What I want to do, here, is defend three decisions made for the DC cinematic universe of live-action films.

I say "defend" because, from what I have been able to discern, large sections of the Internet have been profoundly opposed to these things --- "these things" being condemned as "betrayals" of the iconic comic characters of Superman and Batman. Even the treatment of the Joker, in Suicide Squad, is seen as something of a disservice to that almost equally iconic villain.

I am, of course, talking about Clark snapping the neck of General Zod in Man of Steel.

I am talking about Batman's seeming lethal fury in the warehouse fight scene in Batman V. Superman: Dawn of Justice.

I am talking about the sexy playboy treatment of Joker in Suicide Squad.

Man of Steel

Let's begin.

Large sections of the Internet have been disappointed with the treatment of the Superman character in Man of Steel.

I want to start by saying that I love, love, love this film! I consider it a masterpiece, which gets an easy 9 out of 10 from me. I consider it to be the definitive live-action reboot of the character. We begin (again) from here.

For me, it's like all the George Reeves stuff (the original television Superman), all the Christopher Reeves stuff (with all due respect and sympathy for his catastrophic spinal injury), and all the Dean Cain stuff (Lois and Clark television series) --- NEVER HAPPENED!

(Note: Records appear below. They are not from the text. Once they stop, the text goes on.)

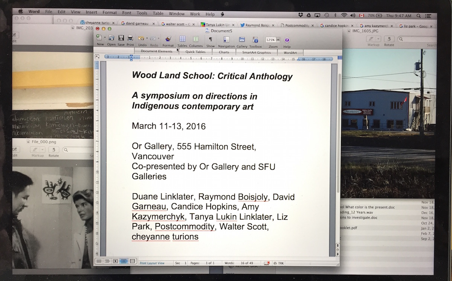
Task: Click the Print icon in the toolbar
Action: click(x=130, y=39)
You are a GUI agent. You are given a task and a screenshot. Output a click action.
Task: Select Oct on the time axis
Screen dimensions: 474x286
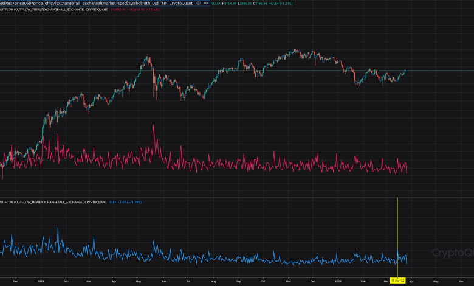click(263, 282)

I've talked about my love for this film in a proper review, here on Hub Pages.

Superman does not kill!

That is what they say.

However, in snapping Zod's neck, it's not like Clark killed an ordinary, mortal Earthman. He killed a similarly, yellow sun-enhanced super-Kryptonian, who, himself, was attempting to kill a family of innocent, ordinary, mortal, non-super-powered native Earth humans, with his heat vision.

Now, one reviewer on the Internet actually said that Clark "didn't even try" to "aim [Zod's] face in another direction."

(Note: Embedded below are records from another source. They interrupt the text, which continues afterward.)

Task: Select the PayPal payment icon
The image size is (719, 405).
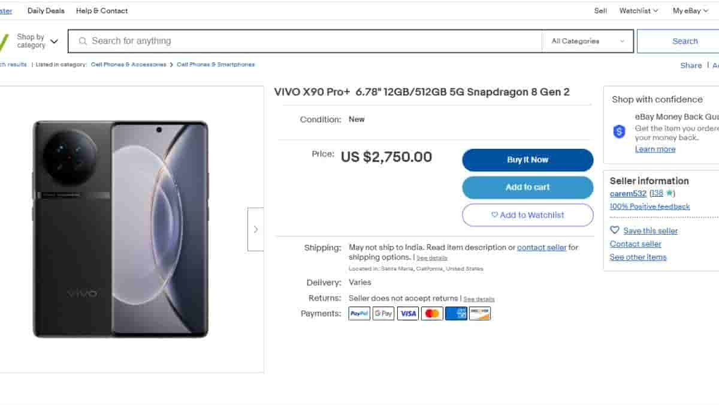Action: coord(359,313)
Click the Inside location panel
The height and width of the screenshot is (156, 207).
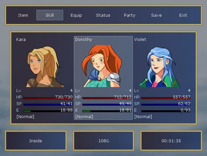coord(36,141)
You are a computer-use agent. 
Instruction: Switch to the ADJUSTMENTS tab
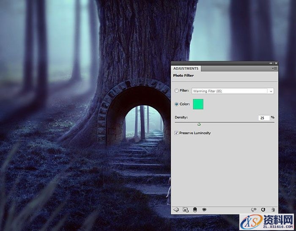point(186,69)
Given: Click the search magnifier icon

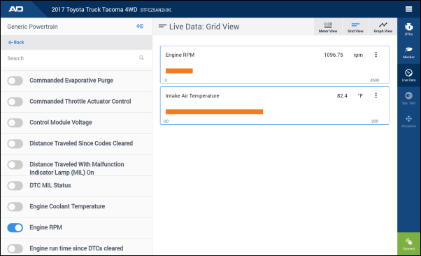Looking at the screenshot, I should coord(141,58).
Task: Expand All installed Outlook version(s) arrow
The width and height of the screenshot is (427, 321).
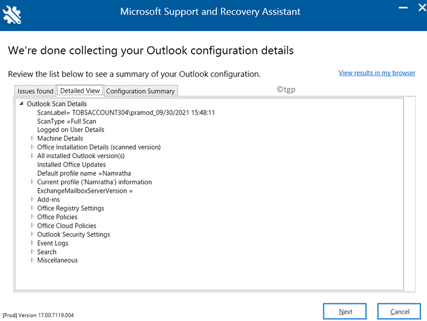Action: click(x=32, y=156)
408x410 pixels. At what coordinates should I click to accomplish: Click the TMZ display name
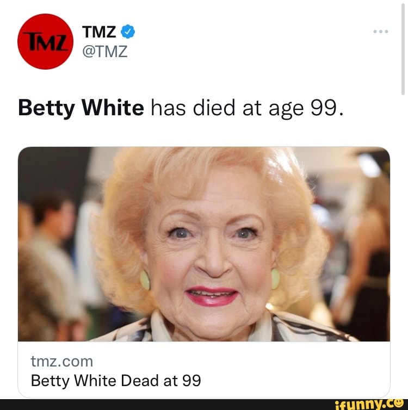(x=99, y=32)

  • First of all, yes he did.
  • Second of all, even if Clark had managed to turn Zod's face in another direction, then what?
  • Third of all, again, Zod was also a yellow sun-enhanced super Kryptonian. What's more, even back home, Zod was more formidable than most Kryptonian citizens because he had been a professional soldier all his life. He had been a seasoned, battle-hardened warrior.
  • Where did Clark learn to fight? "On a farm?!?!?!?"
  • The fact is that Zod was not going to stop until he incinerated that family of Earth humans.

Question: What non-lethal options did Clark realistically have in the moment? What non-lethal options did Clark realistically have at any time?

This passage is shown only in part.